Pandey, R., & Straube, R. (2009). Ultra-Sensitivity in a Gene Regualtory Network of Purple Non-Sulfur Bacteria. Poster presented at German Symposium on Sytems Biology 2009, Heidelberg, Germany.


Cite as: http://hdl.handle.net/11858/00-001M-0000-0013-92D1-D
Abstract
Purple non-sulfur bacteria follow a versatile life style. Depending on environmental conditions they can generate cellular energy from oxidative phosphorylation or cyclic photosynthesis. However, the regulatory mechanisms at the genetic level, which are associated with the transition from an oxidizing to a reducing environment, are only poorly understood. It has been hypothesized that the ubiquinone-10 pool, as part of the electron transport chain, might act as a redox sensor which directly interacts with the membrane-bound sensor kinase RegB. Under reducing conditions RegB is activated which, in turn,phosphorylates the transcriptional activator RegA leading to photo-synthetic gene expression.

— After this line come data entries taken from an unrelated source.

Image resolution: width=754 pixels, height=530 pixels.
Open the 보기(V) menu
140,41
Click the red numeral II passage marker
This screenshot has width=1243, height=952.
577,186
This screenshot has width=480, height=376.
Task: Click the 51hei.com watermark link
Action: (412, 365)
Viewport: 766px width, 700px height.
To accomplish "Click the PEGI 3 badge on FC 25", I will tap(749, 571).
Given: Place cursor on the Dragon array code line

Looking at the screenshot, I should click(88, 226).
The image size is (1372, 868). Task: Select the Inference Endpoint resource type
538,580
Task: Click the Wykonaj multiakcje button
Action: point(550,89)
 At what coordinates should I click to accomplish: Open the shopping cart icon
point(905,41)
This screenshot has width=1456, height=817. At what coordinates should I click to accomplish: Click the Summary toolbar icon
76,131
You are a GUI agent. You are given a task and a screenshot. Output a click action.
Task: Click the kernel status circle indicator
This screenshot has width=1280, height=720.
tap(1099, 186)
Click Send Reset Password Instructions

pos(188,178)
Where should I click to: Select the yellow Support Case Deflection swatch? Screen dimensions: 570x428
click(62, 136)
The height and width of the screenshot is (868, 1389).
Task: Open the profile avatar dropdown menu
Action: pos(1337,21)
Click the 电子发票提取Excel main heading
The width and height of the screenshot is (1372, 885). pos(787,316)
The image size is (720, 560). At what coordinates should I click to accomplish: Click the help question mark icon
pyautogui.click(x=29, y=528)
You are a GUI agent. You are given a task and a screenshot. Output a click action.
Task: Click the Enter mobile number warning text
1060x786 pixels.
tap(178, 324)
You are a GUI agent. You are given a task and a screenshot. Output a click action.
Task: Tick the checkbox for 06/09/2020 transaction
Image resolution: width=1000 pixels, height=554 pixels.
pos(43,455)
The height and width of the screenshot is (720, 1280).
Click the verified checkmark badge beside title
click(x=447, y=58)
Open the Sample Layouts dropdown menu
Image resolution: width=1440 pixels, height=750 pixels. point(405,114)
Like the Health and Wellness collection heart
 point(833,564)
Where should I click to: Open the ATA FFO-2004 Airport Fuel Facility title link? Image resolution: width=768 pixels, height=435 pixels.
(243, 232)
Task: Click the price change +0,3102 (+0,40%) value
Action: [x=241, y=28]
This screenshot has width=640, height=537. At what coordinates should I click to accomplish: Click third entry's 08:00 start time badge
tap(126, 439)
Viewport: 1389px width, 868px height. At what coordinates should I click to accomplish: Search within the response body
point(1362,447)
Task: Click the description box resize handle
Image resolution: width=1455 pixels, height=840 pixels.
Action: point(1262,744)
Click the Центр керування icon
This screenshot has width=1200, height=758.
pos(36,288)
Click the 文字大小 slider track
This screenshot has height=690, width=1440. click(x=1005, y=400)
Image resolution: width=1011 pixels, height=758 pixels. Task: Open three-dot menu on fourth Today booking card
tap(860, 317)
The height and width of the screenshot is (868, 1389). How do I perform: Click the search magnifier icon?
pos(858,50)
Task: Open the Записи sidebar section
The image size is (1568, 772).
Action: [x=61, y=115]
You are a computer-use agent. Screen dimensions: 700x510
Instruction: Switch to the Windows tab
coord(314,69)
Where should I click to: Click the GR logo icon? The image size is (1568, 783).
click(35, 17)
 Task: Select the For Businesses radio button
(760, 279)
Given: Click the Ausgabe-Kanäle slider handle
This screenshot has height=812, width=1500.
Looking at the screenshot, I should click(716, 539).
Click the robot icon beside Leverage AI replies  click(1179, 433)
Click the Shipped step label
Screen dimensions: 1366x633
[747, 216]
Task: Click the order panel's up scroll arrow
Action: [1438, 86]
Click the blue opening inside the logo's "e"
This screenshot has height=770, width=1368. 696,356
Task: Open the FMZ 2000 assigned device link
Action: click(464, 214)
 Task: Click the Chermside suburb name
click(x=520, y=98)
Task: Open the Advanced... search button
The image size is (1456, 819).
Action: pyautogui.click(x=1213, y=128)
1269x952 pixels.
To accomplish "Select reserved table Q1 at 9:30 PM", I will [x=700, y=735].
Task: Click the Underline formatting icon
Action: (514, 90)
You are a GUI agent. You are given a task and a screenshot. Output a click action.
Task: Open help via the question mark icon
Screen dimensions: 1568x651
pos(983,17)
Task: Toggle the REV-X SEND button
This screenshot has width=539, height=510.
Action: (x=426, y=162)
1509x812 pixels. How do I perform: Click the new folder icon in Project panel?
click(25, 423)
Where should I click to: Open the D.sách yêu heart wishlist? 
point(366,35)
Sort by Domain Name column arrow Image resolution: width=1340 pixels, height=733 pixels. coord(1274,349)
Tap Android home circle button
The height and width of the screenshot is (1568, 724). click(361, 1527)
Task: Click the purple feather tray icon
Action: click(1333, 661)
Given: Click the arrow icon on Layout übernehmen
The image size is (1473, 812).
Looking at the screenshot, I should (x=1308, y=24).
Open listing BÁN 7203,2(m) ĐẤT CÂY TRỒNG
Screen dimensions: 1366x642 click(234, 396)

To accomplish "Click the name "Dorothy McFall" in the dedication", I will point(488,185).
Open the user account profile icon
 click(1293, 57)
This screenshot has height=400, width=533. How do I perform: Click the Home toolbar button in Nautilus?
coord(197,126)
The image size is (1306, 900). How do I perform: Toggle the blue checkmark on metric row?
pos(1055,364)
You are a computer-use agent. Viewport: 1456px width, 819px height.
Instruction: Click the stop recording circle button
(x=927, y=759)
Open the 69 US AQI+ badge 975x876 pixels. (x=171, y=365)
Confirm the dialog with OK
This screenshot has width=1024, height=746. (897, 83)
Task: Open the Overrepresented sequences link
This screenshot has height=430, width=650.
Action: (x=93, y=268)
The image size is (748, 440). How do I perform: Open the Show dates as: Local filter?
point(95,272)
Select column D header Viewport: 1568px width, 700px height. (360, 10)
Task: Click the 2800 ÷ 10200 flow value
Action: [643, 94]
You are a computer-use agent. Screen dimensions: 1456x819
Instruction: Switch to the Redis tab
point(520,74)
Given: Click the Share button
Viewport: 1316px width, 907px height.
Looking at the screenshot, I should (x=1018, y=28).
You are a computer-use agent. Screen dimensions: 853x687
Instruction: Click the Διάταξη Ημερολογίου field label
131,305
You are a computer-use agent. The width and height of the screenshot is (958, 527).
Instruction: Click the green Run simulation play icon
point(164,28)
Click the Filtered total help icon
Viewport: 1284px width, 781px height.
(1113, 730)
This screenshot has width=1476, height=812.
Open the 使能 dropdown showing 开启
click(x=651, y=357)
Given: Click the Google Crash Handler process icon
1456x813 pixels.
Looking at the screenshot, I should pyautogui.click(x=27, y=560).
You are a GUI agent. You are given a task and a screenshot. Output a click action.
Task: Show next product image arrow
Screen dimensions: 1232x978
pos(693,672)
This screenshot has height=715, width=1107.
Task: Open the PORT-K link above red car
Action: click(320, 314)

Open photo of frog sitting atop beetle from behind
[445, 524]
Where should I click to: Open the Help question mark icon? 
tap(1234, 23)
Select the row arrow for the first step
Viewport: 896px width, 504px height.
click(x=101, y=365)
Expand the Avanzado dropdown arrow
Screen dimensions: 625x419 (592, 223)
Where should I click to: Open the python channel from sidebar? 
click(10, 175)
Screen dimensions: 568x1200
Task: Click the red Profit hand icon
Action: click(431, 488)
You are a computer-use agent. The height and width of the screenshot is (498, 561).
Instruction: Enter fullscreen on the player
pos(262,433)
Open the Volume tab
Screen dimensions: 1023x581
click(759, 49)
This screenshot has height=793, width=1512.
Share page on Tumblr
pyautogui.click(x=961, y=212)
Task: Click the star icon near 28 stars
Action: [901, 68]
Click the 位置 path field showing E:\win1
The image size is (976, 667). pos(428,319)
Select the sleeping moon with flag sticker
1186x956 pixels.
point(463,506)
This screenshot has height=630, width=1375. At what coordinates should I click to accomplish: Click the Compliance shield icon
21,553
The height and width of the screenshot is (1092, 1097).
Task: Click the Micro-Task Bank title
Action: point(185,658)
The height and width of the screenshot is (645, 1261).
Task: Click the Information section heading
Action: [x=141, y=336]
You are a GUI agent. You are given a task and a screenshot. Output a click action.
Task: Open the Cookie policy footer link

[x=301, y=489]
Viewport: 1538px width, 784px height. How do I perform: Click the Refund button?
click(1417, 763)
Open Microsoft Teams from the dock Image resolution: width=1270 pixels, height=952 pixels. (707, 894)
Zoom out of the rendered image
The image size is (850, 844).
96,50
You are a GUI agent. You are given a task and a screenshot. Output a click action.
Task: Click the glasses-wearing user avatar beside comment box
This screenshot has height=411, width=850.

Recent experiments suggest that the gene induction process is highly cooperative in the sense that small changes in the reduction degree of the ubiquinone-10 pool result in considerable changes of the transcriptional activity of RegA. Here, we propose a simple mathematical model which exhibits the desired co-operative behavior if the RegB sensor kinase operates in the zero-order ultra sensitive regime. We also discuss the steady state behavior of the PpsR repressor which represents a second conserved regulator of photosynthetic gene expression in purple non-sulfur bacteria.